Mating takes place, and eggs are produced from June to September. The eggs are initially a bright orange-red, but turn brown during development, which takes around 25 days. The eggs then hatch as zoea larvae, and the female can produce another brood of eggs within 12 hours, unlike many other crab species whose females only mate immediately after molting.

==Similar species==
Libinia emarginata is very similar to Libinia dubia with which it is largely sympatric. They can be told apart by examining the row of spines along the center of the carapace: in L. emarginata there are nine, while in L. dubia there are only six. Also, the rostrum of L. dubia is more deeply forked than that of L. emarginata.

==Ecology and behavior==
Libinia emarginata lives on various substrates, at depths of up to 150 ft. Adults are sluggish and not aggressive, and younger crabs are frequently covered with sponges and hydroids.

Despite its small size, in comparison to other predatory crabs, L. emarginata feeds on large starfish such as Asterias forbesi.

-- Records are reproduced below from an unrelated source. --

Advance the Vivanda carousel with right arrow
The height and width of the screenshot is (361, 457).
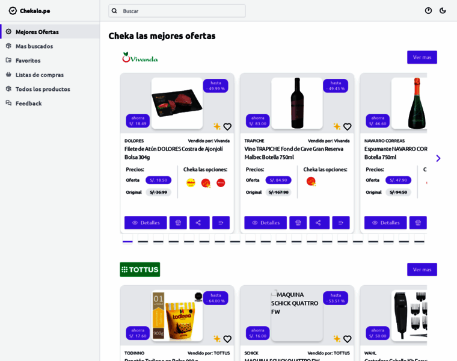coord(438,158)
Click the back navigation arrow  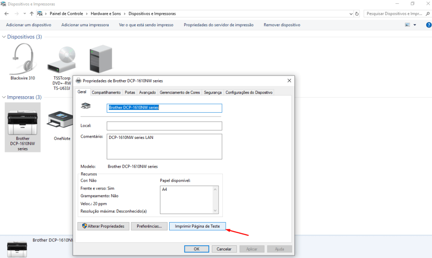pyautogui.click(x=6, y=14)
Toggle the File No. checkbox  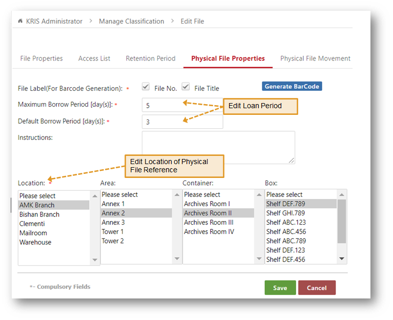[x=146, y=87]
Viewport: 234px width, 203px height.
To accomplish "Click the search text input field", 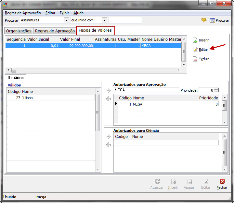I will coord(125,20).
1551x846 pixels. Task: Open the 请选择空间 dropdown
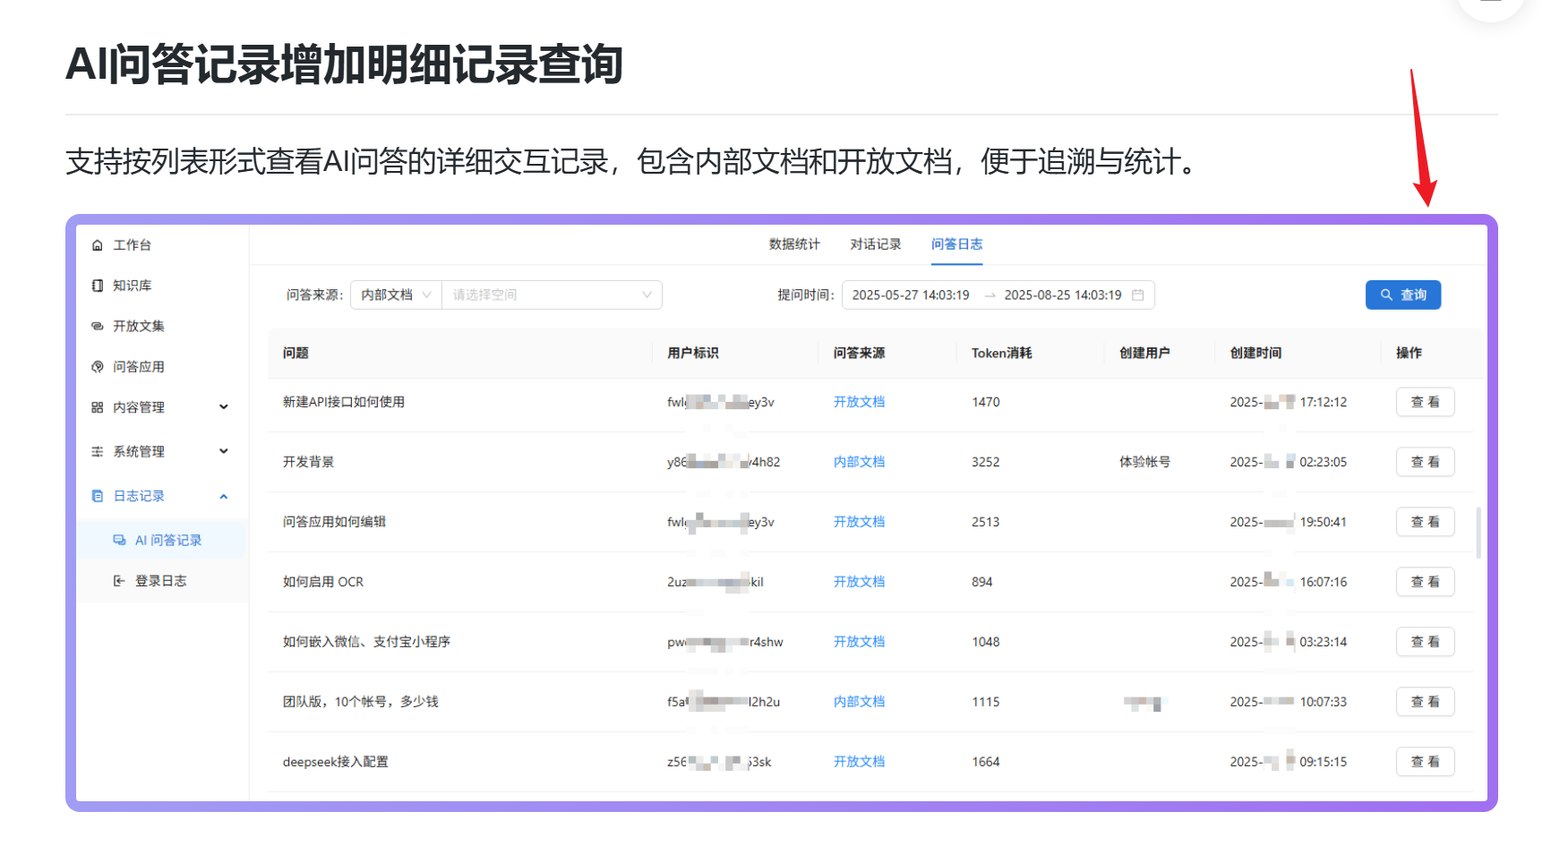coord(552,295)
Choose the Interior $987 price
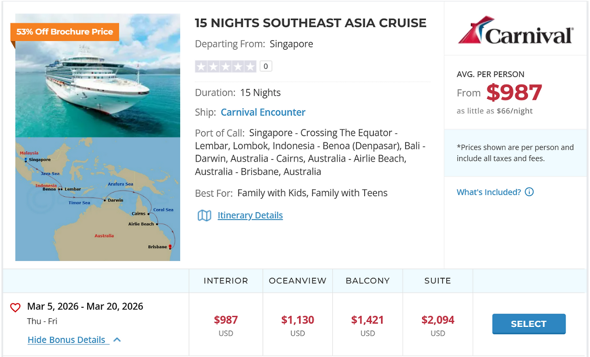 pos(226,320)
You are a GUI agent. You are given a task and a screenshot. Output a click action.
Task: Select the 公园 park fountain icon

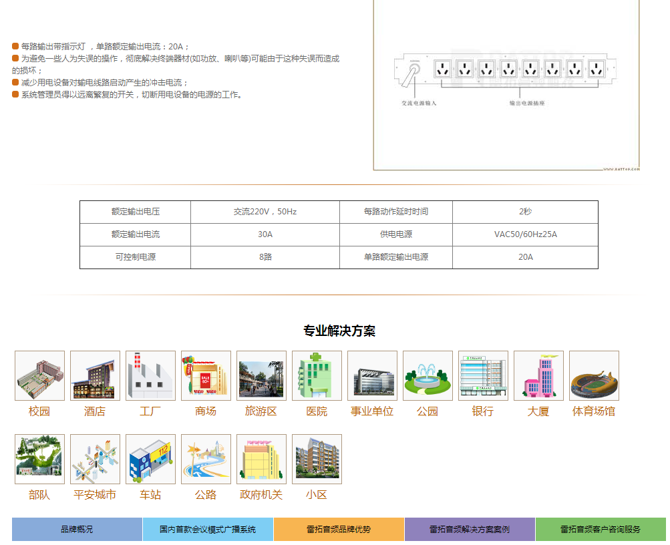(428, 376)
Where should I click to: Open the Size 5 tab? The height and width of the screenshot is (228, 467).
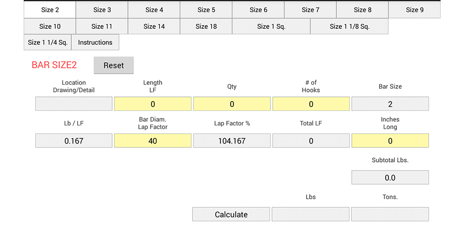click(206, 10)
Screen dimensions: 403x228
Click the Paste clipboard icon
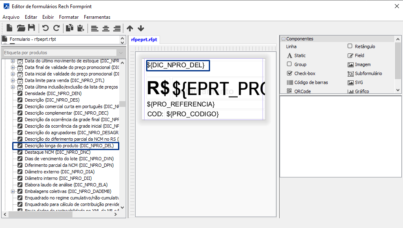(x=81, y=28)
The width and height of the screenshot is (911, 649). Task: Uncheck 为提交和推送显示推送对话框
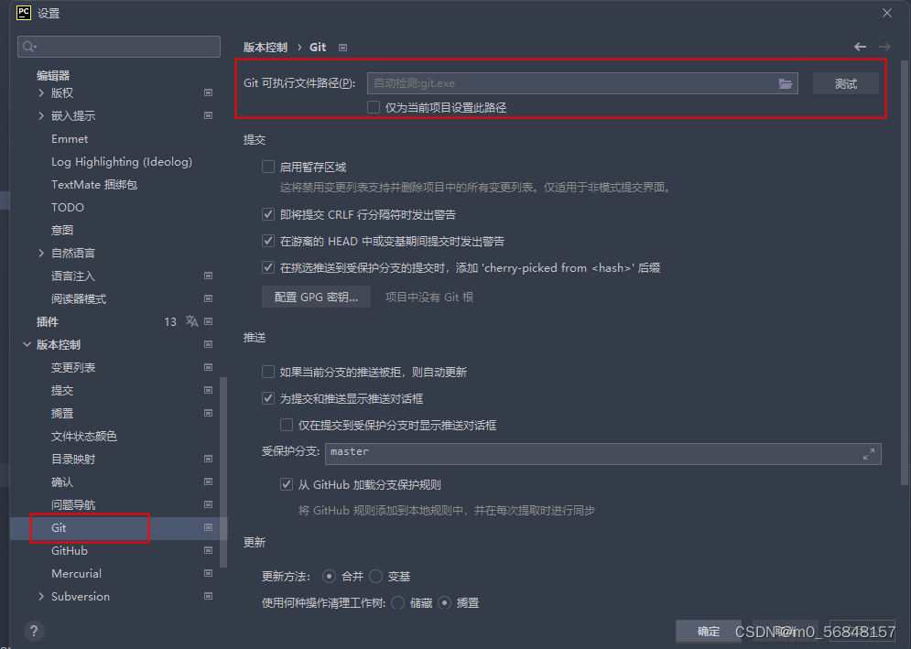pos(268,398)
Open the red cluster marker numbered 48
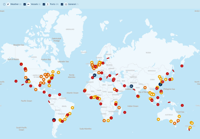 point(152,100)
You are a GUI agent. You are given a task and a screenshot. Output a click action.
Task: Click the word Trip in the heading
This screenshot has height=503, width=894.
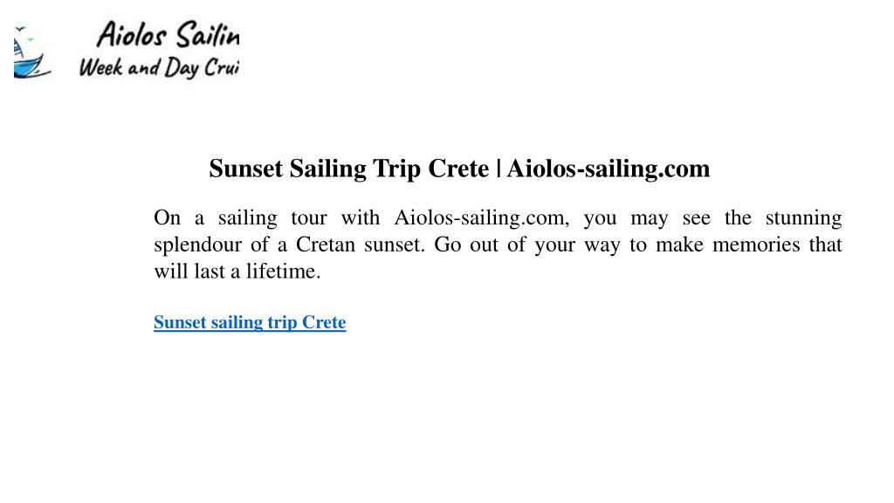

Unusually for crabs, L. emarginata preferentially walks forwards, rather than sideways, although they are also capable of sidelong movement. Its skeletal, muscular and neural anatomy more closely resembles that of forward-walking species, rather than that of more closely related sideways-walking species.

L. emarginata will mate in large aggregations. These aggregations may function as a protective mechanism during reproduction. Males of L. emarginata show an unusual "obstetrical behavior", in which gravid females who are about to release their larvae are held behind the male and aggressively protected.